■ **HOW TO COMPLETE THIS TASK**
Rewrite the listing from the line with "Image resolution: width=1293" through the end of the listing, replacing "screenshot" with "screen capture" and changing nothing else. Leave the pictures out of your answer.

————————

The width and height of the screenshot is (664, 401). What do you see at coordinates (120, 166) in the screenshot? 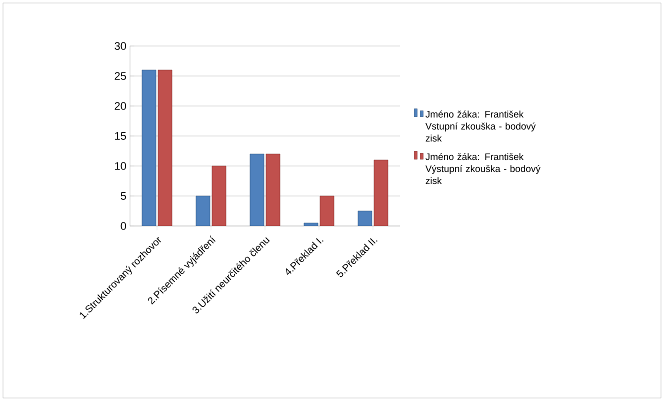
I see `y-tick-label: 10` at bounding box center [120, 166].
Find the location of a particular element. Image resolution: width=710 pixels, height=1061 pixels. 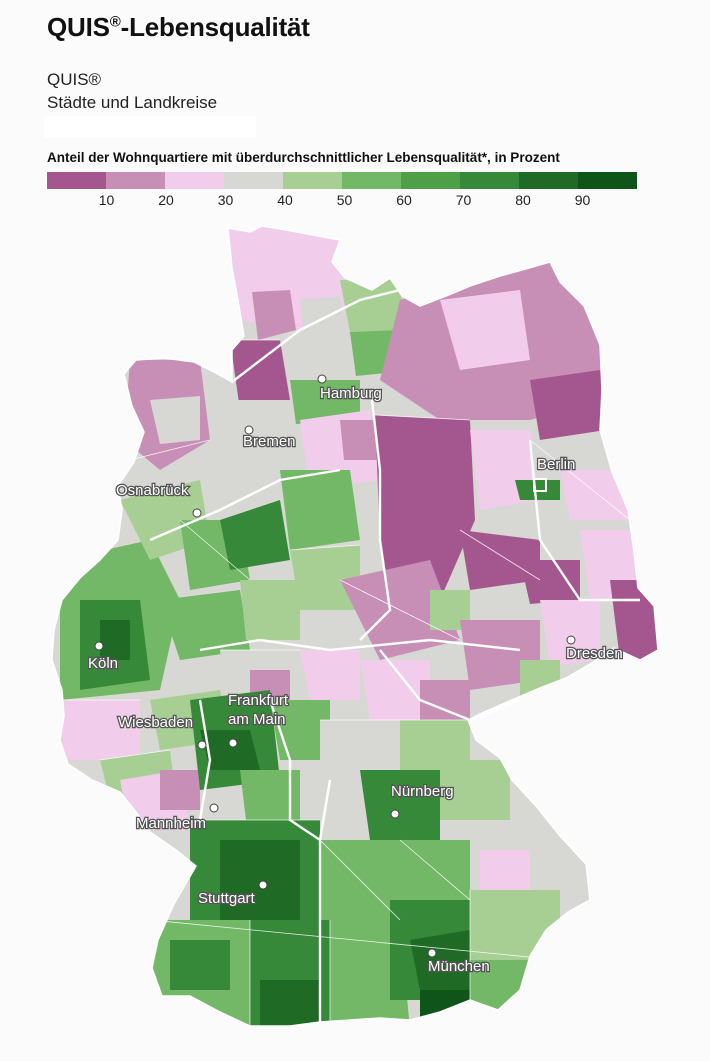

city-label: München is located at coordinates (459, 966).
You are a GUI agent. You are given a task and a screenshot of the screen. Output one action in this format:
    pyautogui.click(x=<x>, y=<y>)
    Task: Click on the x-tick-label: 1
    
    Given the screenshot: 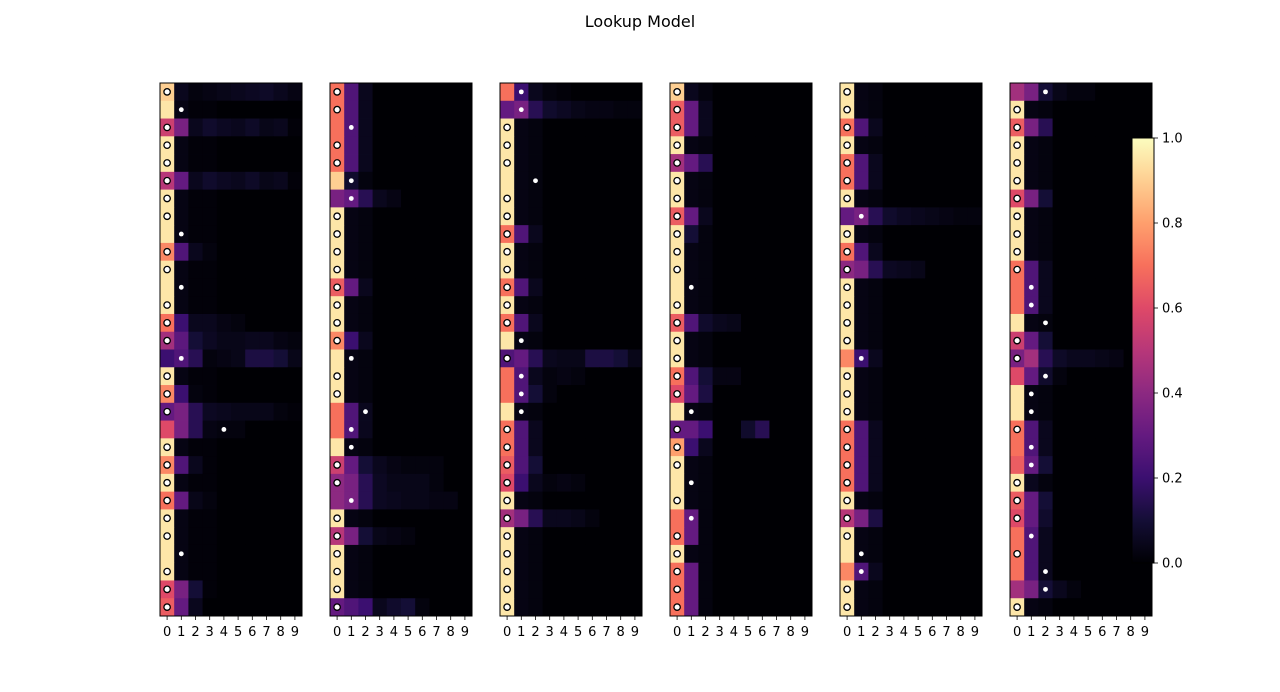 What is the action you would take?
    pyautogui.click(x=521, y=632)
    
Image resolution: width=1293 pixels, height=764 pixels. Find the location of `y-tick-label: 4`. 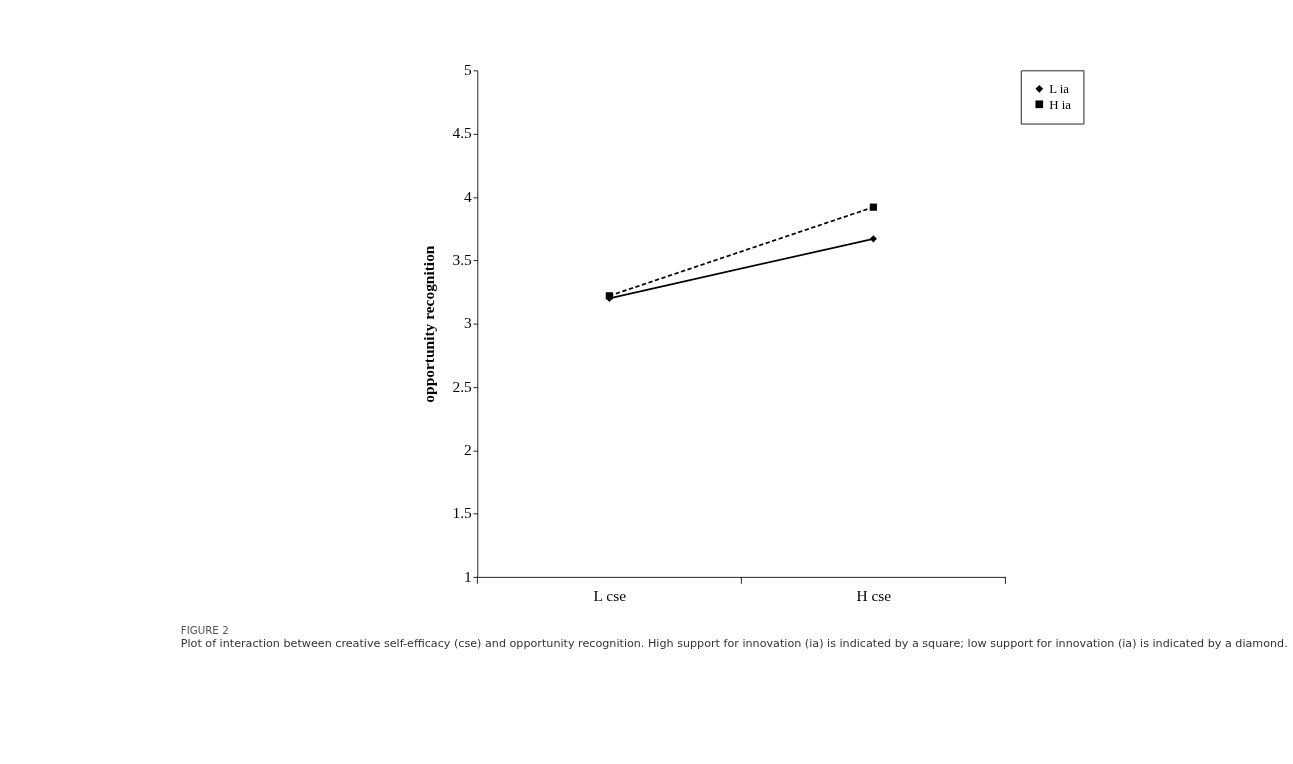

y-tick-label: 4 is located at coordinates (468, 196).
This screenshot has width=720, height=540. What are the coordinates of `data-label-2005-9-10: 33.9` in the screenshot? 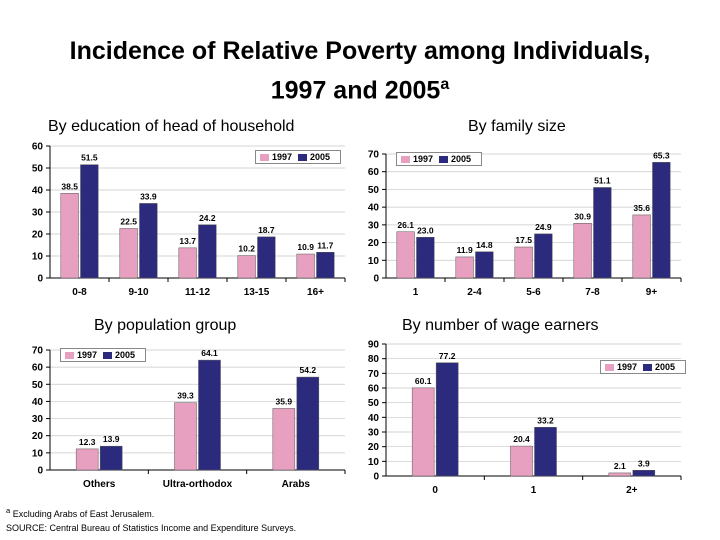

————————

■ **EXPECTED ANSWER**
Image resolution: width=1293 pixels, height=764 pixels. Find the location of `y-tick-label: 4`. 

y-tick-label: 4 is located at coordinates (468, 196).
This screen capture has width=720, height=540. What are the coordinates of `data-label-2005-9-10: 33.9` in the screen capture? 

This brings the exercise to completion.